The high temperature today where I live is supposed to be near 60 degrees. By Saturday, we have a chance of snow in the forecast.

Let me just say that again: Sixty degrees today, snow by Saturday.

Welcome to the wonderful world of schizophrenic Kentucky weather.

With the forecast here being what it is, there is no doubt a hot topic of conversation today will be the weather, and I can almost guarantee that the majority of people won’t be happy about it. “This is ridiculous.” “No wonder everyone is getting sick.” “I wish it would just get one way and stay that way for a while.” And so on and so forth…

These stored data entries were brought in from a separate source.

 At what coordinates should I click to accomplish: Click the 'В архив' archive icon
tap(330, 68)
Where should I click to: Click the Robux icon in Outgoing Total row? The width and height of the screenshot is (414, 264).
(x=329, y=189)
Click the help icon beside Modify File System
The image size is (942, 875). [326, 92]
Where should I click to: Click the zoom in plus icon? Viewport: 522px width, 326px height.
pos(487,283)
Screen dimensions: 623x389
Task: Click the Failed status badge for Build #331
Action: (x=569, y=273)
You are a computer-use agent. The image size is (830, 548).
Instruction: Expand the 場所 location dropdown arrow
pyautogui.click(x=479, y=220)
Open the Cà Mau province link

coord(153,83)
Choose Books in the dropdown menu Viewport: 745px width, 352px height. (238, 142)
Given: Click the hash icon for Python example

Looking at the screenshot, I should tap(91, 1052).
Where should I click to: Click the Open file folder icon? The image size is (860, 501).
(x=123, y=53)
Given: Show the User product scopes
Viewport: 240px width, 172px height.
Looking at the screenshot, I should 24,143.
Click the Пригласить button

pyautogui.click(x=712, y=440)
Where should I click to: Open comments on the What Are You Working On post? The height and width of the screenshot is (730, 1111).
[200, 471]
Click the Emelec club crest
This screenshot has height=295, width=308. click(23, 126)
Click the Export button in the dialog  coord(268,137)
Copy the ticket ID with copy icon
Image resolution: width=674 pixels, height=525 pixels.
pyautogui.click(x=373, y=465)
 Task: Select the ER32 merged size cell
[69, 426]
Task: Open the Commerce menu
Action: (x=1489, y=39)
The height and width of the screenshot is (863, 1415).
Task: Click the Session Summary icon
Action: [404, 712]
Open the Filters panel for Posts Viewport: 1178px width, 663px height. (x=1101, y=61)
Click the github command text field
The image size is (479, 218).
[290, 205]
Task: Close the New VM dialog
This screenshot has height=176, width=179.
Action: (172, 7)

I’ve definitely fallen in that frustrated camp before. It is kind of crazy to go from mild fall weather to the heart of winter in the span of just a few days. While I still find myself being confounded by the weather, though, I don’t find myself getting as upset about it as I used to. It’s just weather. It changes. I have no control over it, and my complaining about it is not going to change it. Might as well just go find my heavy coat and long underwear.

It still amazes me how I can shrug off certain things and be so affected by others. I may have learned to accept the quandary of weird weather forecasts, but I still haven’t learned not to be bothered by whether or not I have enough money in the bank. For everything I’m able to say “Oh well” about, there are about a thousand others that make me absolutely lose my mind. In many cases, the things that work me up the most are some of the most insignificant in the grand scheme of things. Mess up my order at the restaurant, for example, and I’ll probably still eat it, but turn in front of me without using your turn signal and, oh man, it is on.

I don’t make New Year’s resolutions anymore, but if I did my chief one for this year would be to become more of an “Oh well” kind of person. Don’t return my texts immediately? Oh well, you must have something else going on. Don’t wave at me when you see me in public? Oh well, you probably had a lot on your mind. Don’t remember my birthday? Oh well, you’ve got a lot of birthdays more important than mine to remember.

This is the kind of person I want to be in 2017, mainly because not being an “Oh well” kind of person is probably going to give me a heart attack one day. If I’m not able to brush something off, it builds and builds until I’m ultimately consumed by it. Then I usually wind up doing something stupid, such as mouthing off to a friend or punching a wall or ruining an opportunity. I don’t want to be eaten up by these feelings of frustration anymore. I want to be able to turn my back and walk away.

I guess I’ll be bundling up this weekend, but I can’t say that really bothers me. If we get a few feet of snow or a few inches of ice, though, watch out. I’ll be pacing the floor like a madman. The weather and I may have made peace, but it’s an uneasy peace at best.